→ Data extracts
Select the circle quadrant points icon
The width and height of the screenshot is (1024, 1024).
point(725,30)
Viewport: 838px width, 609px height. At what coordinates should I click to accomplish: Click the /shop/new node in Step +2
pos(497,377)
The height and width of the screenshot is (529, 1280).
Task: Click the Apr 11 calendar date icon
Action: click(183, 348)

→ What to work on
Go through the records above and copy each one exactly.

→ Task solution
Select the circle quadrant points icon
The width and height of the screenshot is (1024, 1024).
point(725,30)
Viewport: 838px width, 609px height. At what coordinates should I click to accomplish: Click the /shop/new node in Step +2
pos(497,377)
The height and width of the screenshot is (529, 1280).
Task: Click the Apr 11 calendar date icon
Action: click(183, 348)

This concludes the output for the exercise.